** TASK INSTRUCTIONS **
Convert the entries from the line with "The image size is (1512, 811)." to the line with "Click the word" into a two-column CSV with the headers entry and answer, one row per entry. Put each entry's text and its answer in a single quoted field each, and replace any line breaks with spaces.

** MATERIAL FOR THIS TASK **
• • •
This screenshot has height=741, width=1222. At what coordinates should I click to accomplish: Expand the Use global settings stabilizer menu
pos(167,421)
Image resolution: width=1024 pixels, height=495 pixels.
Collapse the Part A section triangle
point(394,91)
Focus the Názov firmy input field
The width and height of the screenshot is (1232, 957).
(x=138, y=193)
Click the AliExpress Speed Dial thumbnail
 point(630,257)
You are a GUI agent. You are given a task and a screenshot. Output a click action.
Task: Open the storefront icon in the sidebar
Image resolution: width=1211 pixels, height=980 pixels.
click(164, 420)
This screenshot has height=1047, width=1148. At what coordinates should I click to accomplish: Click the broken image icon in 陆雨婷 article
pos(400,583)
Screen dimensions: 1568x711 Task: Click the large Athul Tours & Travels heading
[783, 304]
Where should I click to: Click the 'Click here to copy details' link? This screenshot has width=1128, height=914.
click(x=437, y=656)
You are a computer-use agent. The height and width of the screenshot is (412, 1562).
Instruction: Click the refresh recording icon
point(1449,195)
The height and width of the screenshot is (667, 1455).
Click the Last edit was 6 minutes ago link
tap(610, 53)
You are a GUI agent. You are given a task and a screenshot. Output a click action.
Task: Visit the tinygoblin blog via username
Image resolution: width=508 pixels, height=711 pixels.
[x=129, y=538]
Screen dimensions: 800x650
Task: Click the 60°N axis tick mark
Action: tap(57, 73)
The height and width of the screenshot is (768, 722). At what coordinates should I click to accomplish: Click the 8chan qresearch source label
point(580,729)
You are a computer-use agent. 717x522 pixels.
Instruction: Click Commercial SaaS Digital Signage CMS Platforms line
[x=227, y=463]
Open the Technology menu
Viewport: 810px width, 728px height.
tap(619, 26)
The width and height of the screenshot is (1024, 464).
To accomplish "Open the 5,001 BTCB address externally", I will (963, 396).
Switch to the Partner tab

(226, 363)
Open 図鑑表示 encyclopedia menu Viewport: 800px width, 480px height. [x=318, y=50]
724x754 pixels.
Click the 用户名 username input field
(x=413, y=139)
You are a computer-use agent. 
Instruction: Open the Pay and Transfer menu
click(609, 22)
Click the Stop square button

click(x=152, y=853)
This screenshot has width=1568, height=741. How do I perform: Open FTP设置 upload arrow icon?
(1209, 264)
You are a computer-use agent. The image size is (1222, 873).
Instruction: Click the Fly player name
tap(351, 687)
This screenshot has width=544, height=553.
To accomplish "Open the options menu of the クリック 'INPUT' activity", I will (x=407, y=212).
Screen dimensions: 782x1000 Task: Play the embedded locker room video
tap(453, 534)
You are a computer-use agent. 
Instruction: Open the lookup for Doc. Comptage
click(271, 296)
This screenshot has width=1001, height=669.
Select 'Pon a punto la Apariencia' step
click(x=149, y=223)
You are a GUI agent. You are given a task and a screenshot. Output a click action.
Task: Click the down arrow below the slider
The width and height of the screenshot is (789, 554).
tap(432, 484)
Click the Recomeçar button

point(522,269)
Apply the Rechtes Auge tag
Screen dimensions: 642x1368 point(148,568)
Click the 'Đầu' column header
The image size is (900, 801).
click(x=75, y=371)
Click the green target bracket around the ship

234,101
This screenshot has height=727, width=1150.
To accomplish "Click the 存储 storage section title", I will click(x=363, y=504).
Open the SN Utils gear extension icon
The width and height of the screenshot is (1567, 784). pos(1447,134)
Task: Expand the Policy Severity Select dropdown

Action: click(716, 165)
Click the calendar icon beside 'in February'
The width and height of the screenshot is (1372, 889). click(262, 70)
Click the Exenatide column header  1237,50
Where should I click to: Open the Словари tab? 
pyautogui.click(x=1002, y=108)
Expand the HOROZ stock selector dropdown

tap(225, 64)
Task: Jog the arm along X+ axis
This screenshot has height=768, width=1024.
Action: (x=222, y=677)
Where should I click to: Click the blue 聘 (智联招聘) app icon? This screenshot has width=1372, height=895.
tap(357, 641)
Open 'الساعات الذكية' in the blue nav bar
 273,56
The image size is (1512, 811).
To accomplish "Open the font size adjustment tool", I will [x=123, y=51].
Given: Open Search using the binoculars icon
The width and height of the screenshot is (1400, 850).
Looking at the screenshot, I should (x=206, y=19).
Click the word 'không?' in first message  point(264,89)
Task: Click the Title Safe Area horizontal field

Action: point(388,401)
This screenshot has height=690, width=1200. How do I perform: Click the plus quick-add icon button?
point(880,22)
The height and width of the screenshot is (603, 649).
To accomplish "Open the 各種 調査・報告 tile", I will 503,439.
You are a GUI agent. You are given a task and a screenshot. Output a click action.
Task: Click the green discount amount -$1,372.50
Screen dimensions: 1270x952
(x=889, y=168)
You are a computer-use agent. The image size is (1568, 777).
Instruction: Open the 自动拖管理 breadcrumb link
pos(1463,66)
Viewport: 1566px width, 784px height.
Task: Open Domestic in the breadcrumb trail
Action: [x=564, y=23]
• • •
** SOLUTION FOR THIS TASK **
entry,answer
"The image size is (1512, 811). To accomplish ""Open the font size adjustment tool"",","I will [x=123, y=51]."
"Given: Open Search using the binoculars icon The width and height of the screenshot is (1400, 850).","Looking at the screenshot, I should (x=206, y=19)."
"Click the word 'không?' in first message","point(264,89)"